Erik Drysdale discusses and gives some formulas, demonstrating on an example that will be familiar to regular readers of this blog.
Erik Drysdale discusses and gives some formulas, demonstrating on an example that will be familiar to regular readers of this blog.
Very nice piece by Erik Drysdale – thank you for pointing it out.
1. A higher level view of statistical inference was discussed in this blos based on https://ssrn.com/abstract=3591808
2. A broader perspective motivated by the often verbal representation of findings is to apply the S type error. See https://papers.ssrn.com/sol3/papers.cfm?abstract_id=3035070
When he got to “all statistically significant findings are biased”, in bold no less, I lost interest but I’m sure I’ll press on. Nevertheless, I don’t think everyone will be motivated to read a paper that’s clearly factually incorrect in a bolded statement that underlines the premise of the paper, in the first few paragraphs.

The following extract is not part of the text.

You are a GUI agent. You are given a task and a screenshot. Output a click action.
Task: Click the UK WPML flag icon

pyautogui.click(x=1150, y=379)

I didn’t like that statement either, but it didn’t stop me from going further, and I didn’t regret it. What he means is that generally effect estimates are biased conditional on statistical significance, which is a valid point; later he doesn’t do much market shouting of that kind anymore.
Hi Christian and psyoskeptic,
Thank you for the feedback, I have updated the sentence to make it clearer.